Le bœuf est l’un des aliments les plus émetteurs de carbone du système alimentaire mondial, car le bétail émet du méthane et nécessite de grandes quantités de terres et de nourriture, créant ainsi d’importantes quantités de pollution climatique. La production de bœuf génère des émissions de gaz à effet de serre plusieurs fois supérieures à celles du poulet.

La portion de viande recommandée aux États-Unis est de 3 onces (85 grammes), selon l'American Heart Assn. Remplacer une portion de bœuf de cette taille par du poulet une fois par semaine réduirait environ 10 livres de dioxyde de carbone. Sur 52 semaines par an, cela équivaudrait à une réduction d’environ 525 livres de dioxyde de carbone par personne et par an.

Environ 74 % des Américains mangent du bœuf au moins une fois par semaine, selon une enquête réalisée en 2023 par Public Affairs Research. Si une personne sur dix – soit environ 25 millions de personnes – troquait un seul repas de bœuf par semaine contre du poulet, les émissions diminueraient d’environ 13 milliards de livres (environ 6 millions de tonnes) de dioxyde de carbone chaque année. Ce changement est à peu près comparable aux émissions annuelles de près de 1,3 million de voitures à essence.

« Le bœuf est un produit couramment consommé qui a l'une des plus grandes empreintes carbone par livre », a déclaré Dave Gustafson, directeur de projet à l'Agriculture & Food Systems Institute. « C'est probablement l'un des choix individuels les plus importants que les gens font en ce qui concerne ce qu'ils mangent et qui a un impact direct sur leur empreinte carbone personnelle. »

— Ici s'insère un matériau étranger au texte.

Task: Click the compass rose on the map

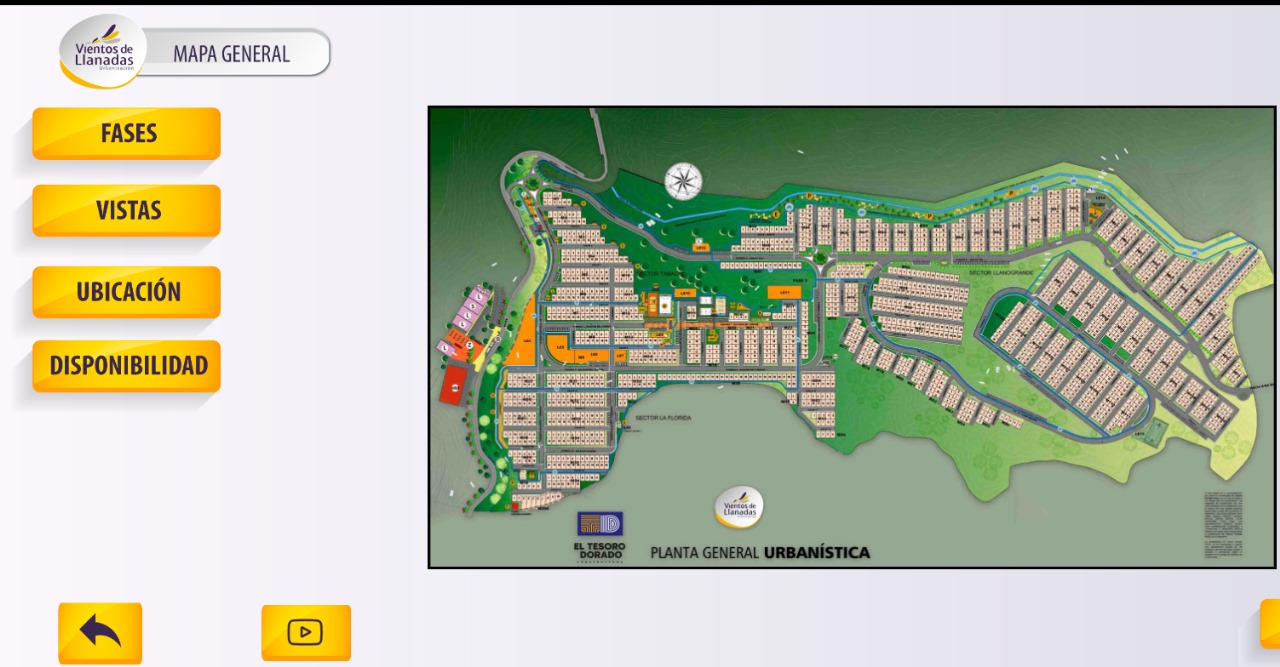Action: pyautogui.click(x=683, y=181)
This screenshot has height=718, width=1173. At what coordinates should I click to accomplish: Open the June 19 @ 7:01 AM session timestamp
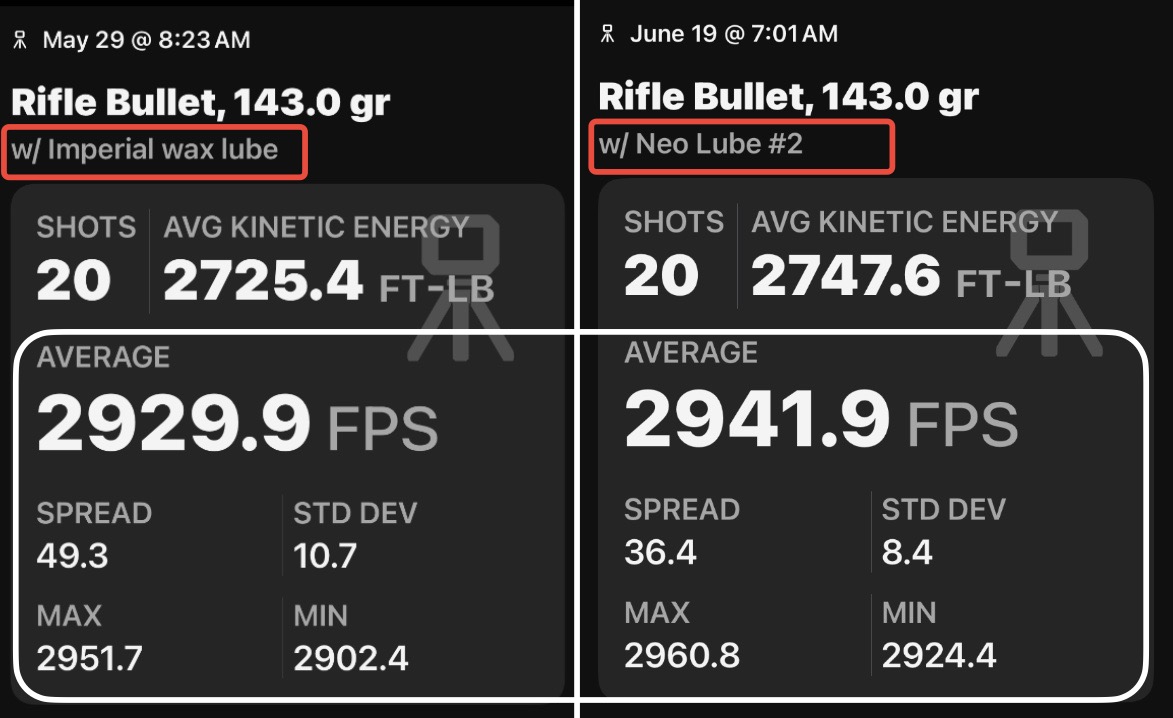[733, 34]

Transport : des voitures à essence aux véhicules électriques

Selon l'Environmental Protection Agency, les transports sont l'une des plus grandes sources d'émissions directes de gaz à effet de serre aux États-Unis, et les véhicules personnels représentent une part importante de ce total. Les transports représentent .

L'EPA affirme que l'automobiliste américain moyen parcourt 11 500 miles par an. La voiture moyenne à essence émet 14 onces de dioxyde de carbone par mile, contre environ 3,9 onces de dioxyde de carbone par mile pour un véhicule électrique. Conduire un véhicule électrique au lieu d’une voiture à essence réduit environ 7 400 livres de dioxyde de carbone par personne et par an, même après avoir pris en compte les émissions liées à la production d’électricité.

Si un nombre d’Américains égal à 1 conducteur titulaire d’un permis sur 10 – soit 23,77 millions de personnes – effectuait ce changement, les économies d’émissions s’élèveraient à environ 175 milliards de livres de dioxyde de carbone chaque année, soit près de 1,25 % des émissions totales de gaz à effet de serre des États-Unis.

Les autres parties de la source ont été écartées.